§ **Problem statement**
In the entries below, render everything from the line containing "Click the Execution" down to the line containing "Task: Select Training" as a JSON list of strings, one string per line, with blank lines dropped. Leave the pictures out of the answer.

Text and element pointing records:

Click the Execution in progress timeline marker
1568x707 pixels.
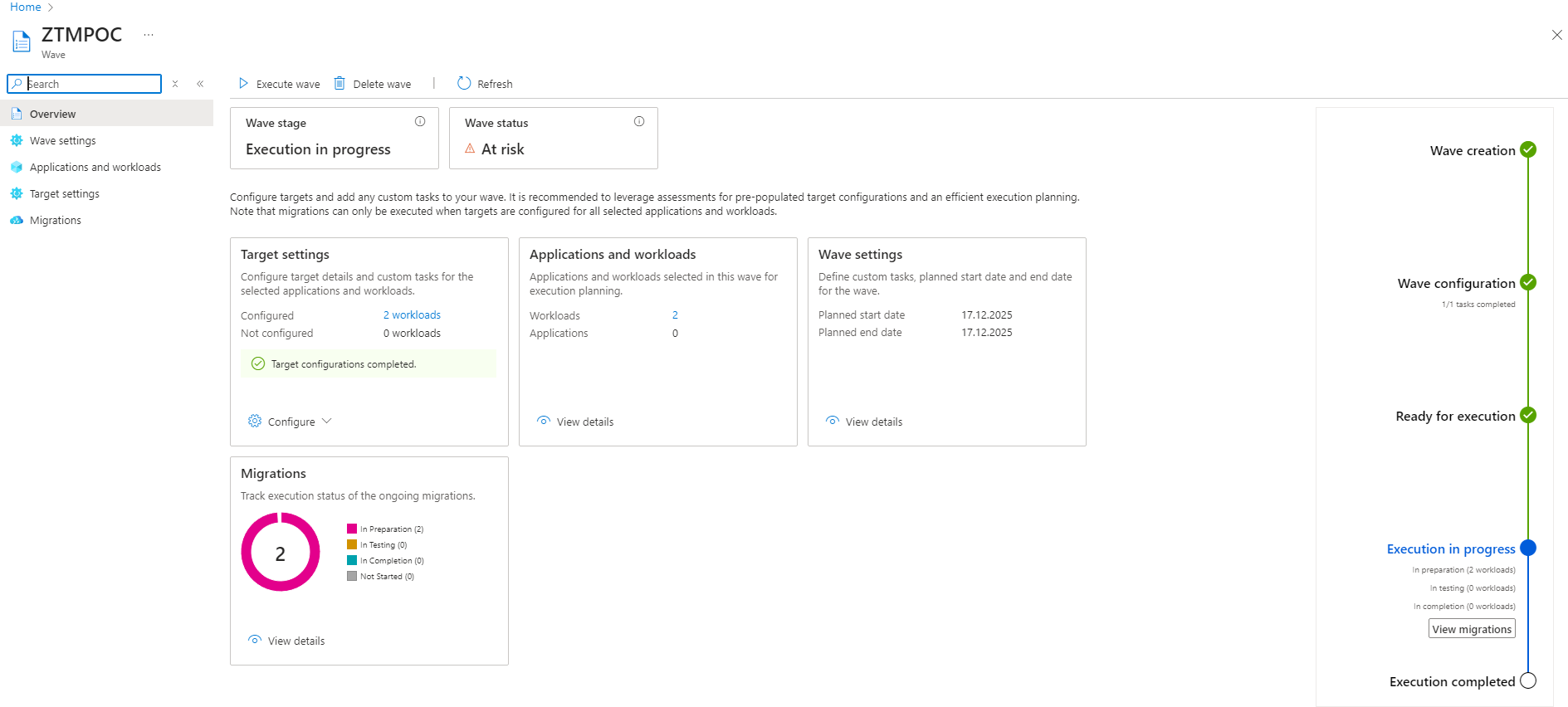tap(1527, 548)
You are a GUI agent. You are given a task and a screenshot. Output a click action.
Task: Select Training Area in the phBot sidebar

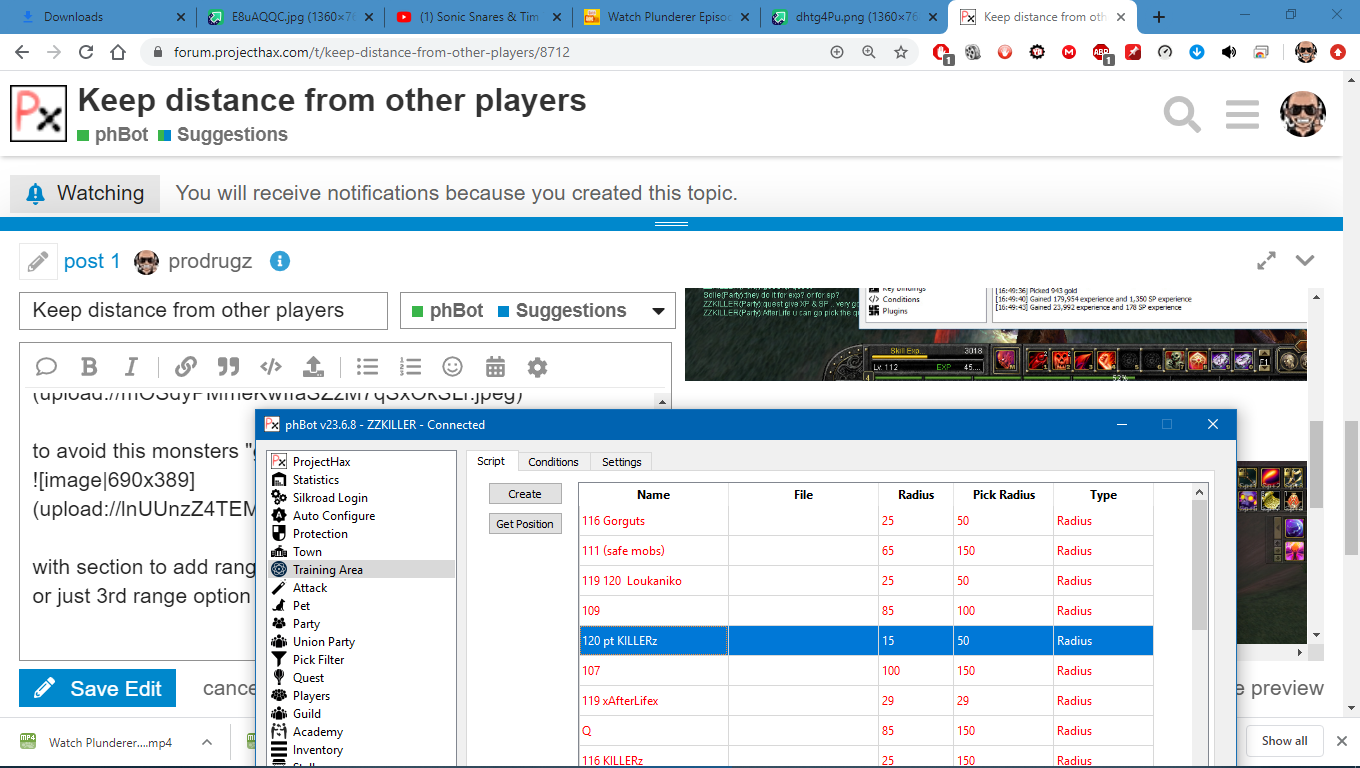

---

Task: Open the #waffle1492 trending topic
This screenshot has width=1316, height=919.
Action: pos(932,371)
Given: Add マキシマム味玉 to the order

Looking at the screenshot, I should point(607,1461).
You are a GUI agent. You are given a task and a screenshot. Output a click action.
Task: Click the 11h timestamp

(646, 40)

§ **Finished task**
[
  "Click the Execution in progress timeline marker",
  "1568x707 pixels.",
  "tap(1527, 548)",
  "You are a GUI agent. You are given a task and a screenshot. Output a click action.",
  "Task: Select Training Area in the phBot sidebar"
]